Collected data entries:
+-------+

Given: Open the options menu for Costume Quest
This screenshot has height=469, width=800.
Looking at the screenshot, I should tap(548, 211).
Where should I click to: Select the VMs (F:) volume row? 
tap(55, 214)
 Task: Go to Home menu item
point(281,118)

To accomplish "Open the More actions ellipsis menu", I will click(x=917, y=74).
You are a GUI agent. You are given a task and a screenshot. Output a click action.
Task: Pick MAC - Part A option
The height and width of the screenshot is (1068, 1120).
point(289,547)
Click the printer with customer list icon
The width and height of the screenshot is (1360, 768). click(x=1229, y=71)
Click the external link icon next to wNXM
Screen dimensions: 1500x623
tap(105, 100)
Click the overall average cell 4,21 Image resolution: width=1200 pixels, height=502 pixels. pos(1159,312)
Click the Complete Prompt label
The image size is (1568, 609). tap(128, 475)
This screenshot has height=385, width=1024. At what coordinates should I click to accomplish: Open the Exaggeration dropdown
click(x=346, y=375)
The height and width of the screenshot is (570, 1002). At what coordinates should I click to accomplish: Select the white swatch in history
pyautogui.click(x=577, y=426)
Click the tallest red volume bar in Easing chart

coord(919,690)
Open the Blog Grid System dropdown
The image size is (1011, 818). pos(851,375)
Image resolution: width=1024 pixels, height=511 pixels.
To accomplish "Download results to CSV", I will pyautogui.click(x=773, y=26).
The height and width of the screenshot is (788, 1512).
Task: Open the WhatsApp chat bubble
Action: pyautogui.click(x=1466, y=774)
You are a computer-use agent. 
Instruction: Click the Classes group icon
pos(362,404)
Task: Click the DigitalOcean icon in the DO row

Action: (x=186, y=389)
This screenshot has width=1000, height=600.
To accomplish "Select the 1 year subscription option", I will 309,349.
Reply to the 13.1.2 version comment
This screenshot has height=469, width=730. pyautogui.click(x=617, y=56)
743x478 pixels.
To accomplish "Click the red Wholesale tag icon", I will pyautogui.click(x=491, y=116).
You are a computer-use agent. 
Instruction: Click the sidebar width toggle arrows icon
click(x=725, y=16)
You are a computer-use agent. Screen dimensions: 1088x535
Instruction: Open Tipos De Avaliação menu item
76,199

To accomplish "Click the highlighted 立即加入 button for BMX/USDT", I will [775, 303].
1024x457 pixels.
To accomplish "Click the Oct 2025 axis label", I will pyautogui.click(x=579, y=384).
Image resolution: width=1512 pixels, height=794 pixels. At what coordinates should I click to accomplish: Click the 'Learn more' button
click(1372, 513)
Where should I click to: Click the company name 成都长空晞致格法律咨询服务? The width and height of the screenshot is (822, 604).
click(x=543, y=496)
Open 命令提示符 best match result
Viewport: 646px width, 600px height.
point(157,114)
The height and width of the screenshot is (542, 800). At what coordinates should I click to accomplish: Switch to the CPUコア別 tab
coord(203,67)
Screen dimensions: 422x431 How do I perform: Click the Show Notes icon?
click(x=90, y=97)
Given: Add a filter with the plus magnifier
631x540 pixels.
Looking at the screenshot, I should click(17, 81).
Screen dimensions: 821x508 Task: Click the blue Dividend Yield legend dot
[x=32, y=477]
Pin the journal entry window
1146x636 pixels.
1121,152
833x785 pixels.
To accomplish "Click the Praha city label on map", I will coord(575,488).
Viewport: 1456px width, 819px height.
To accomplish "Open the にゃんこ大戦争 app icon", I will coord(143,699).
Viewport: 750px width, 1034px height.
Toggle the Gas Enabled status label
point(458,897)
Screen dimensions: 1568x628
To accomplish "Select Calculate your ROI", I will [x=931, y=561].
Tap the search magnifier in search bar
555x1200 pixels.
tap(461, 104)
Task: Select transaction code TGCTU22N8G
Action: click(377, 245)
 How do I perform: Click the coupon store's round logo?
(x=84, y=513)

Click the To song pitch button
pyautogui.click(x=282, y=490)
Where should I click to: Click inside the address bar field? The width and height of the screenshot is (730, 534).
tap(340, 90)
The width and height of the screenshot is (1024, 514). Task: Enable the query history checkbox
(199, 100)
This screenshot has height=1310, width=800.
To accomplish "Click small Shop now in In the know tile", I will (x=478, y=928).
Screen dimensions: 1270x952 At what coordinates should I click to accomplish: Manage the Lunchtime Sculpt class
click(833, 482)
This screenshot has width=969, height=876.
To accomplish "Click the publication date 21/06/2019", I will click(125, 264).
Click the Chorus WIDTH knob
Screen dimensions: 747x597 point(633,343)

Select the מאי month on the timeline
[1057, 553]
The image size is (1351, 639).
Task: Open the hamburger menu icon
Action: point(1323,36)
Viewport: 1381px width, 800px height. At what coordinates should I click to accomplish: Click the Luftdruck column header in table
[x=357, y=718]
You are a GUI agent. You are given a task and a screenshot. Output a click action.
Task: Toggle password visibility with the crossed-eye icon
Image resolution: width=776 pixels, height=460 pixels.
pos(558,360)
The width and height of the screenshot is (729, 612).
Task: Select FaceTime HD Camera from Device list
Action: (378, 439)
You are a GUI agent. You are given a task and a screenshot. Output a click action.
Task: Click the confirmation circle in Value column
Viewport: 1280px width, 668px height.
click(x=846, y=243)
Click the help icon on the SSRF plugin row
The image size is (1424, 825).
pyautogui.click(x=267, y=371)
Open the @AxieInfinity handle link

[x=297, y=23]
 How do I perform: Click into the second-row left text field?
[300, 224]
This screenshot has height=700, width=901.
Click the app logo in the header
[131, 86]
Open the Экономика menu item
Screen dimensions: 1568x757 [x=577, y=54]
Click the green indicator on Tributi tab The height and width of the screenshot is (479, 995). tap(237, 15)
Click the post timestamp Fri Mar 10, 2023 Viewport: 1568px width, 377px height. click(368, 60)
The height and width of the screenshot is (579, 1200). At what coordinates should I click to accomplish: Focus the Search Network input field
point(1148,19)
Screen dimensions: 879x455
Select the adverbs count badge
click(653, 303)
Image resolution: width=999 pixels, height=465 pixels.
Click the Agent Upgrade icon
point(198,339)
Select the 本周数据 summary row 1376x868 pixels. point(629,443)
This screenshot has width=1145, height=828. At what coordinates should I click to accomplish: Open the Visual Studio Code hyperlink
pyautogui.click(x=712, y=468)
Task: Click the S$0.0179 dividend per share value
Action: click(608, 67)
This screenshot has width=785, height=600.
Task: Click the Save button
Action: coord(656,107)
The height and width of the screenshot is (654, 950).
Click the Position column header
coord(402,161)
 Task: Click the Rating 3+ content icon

+-------+

Task statement: The lines above from the one with "Screen dimensions: 879x455" through the one with "Select the 本周数据" are to be duplicated exactly, ends included, with nothing added.

Response area:
Screen dimensions: 879x455
Select the adverbs count badge
click(653, 303)
Image resolution: width=999 pixels, height=465 pixels.
Click the Agent Upgrade icon
point(198,339)
Select the 本周数据 summary row 1376x868 pixels. point(629,443)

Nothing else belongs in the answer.